Laurel Valley Soils utilizes its ClearSpan fabric buildings primarily for compost product storage. Photos by Rick Long, Laurel Valley Farms

Case Study

“We started our composting operation to support several of the mushroom farms around us in 1979,” explains Rick Long, General Manager of Laurel Valley Soils in southeastern Pennsylvania. “We have three buildings on-site that we use primarily for product storage — a steel-roofed structure and two Clear-Span fabric buildings. We need to have lights on in the steel building for our workers to see, but in the fabric buildings, so much ambient light comes through that we don’t need lights on. So we save money on electricity, and we improve the safety of our operations.”

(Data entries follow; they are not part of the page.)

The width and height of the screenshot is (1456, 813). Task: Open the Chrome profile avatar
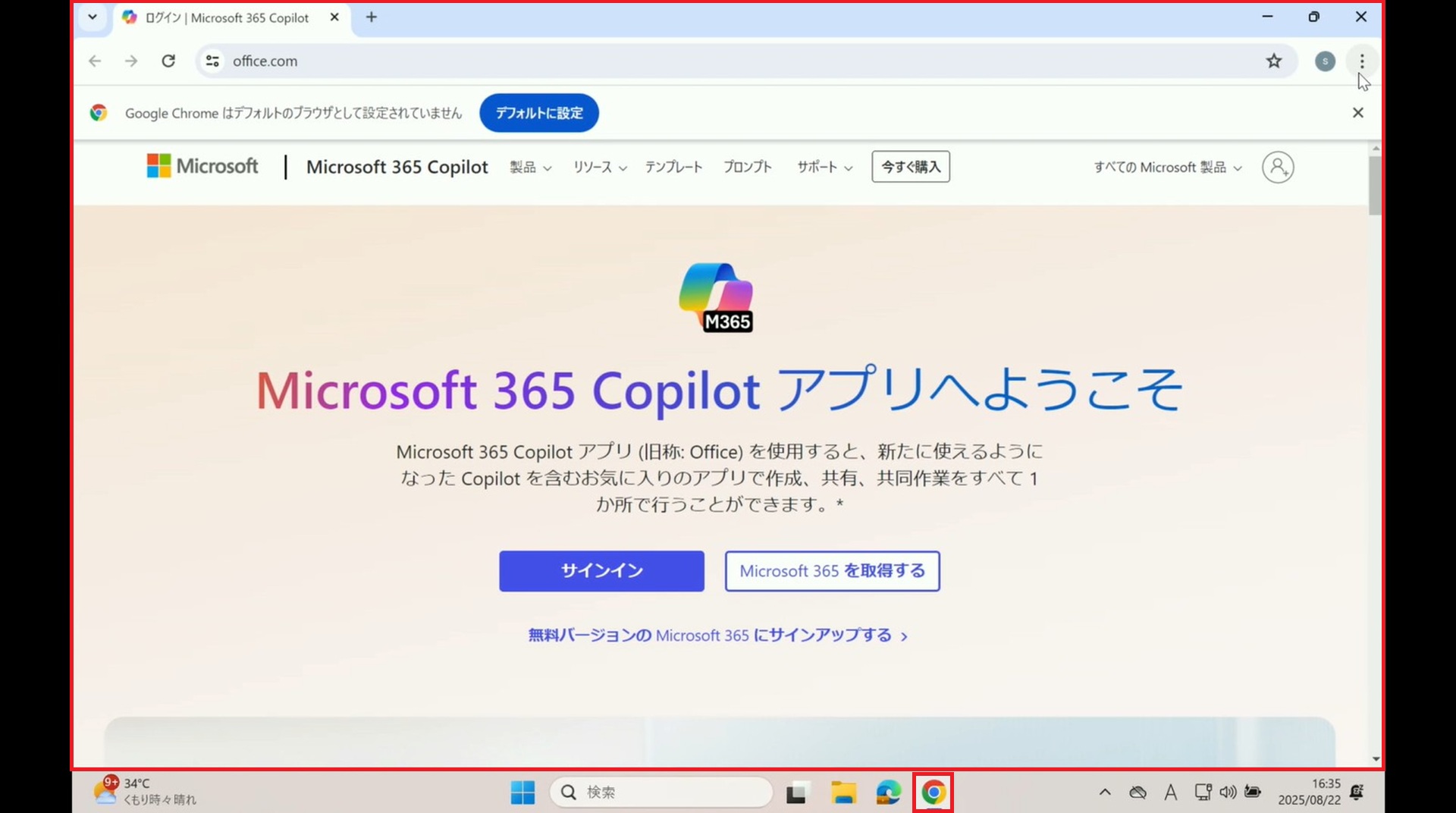click(1325, 61)
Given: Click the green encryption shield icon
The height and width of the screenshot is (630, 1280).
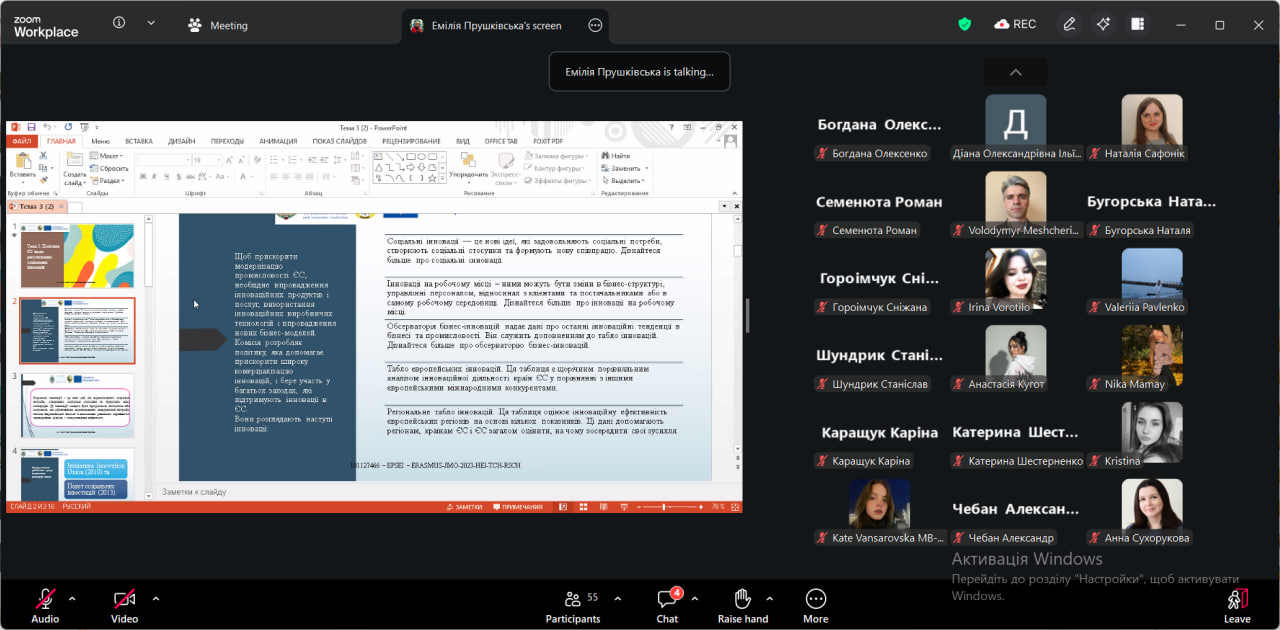Looking at the screenshot, I should (x=965, y=24).
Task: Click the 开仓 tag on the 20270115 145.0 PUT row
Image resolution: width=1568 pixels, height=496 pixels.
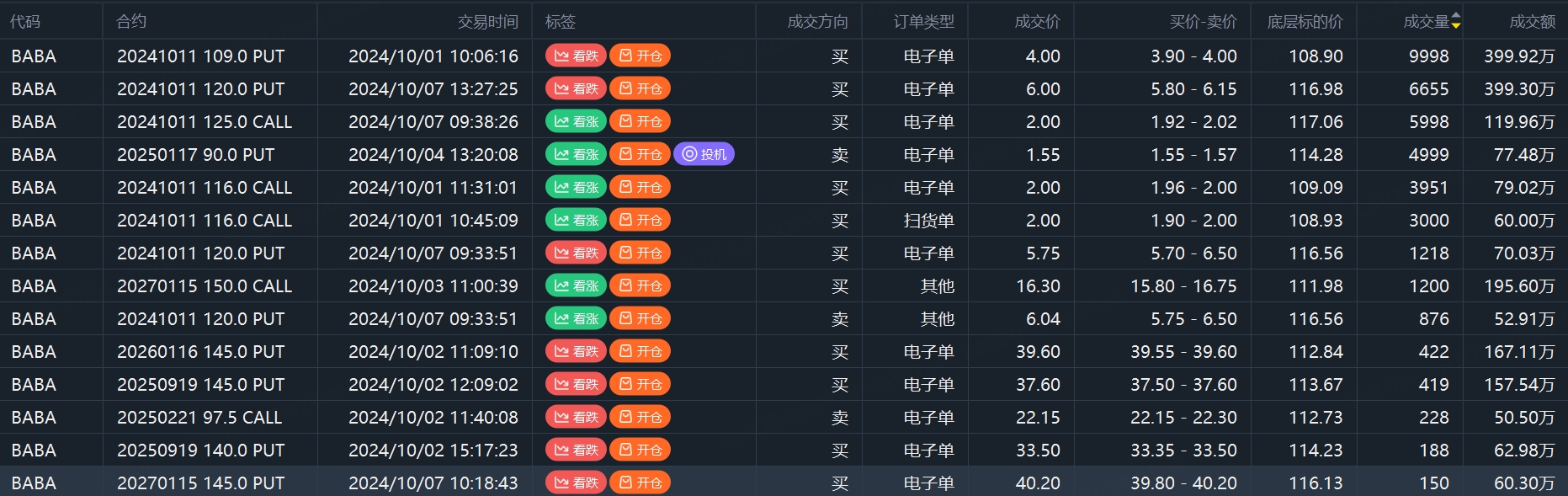Action: click(x=640, y=483)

Long adds that Laurel Valley Soils had to replace the roof on its steel building once, “and we have already noticed corrosion that will require another replacement in 10 years. But we got 16 years of life out of one of the fabric building’s shells that just was replaced.”
The TBL can be calculated as follows:
• Economic benefit: Reduced energy cost and less frequent roof replacement
• Social benefit: Improved worker safety
• Environmental benefit: Reduced storm water runoff and improved storm water runoff quality — significant benefits given Laurel Valley Soils’ location in the Chesapeake Bay watershed.
“The Pennsylvania Department of Environmental Protection encouraged us to enclose some of our operations because of the Bay’s water quality problems,” recalls Long. “We wanted to help improve runoff quality, so we actually capture the water that comes off the roofs of our buildings to reuse it in the composting process.” He also notes it will be relatively easy to extend the ClearSpan fabric buildings in the future to enclose the composting operations should that be required or advantageous.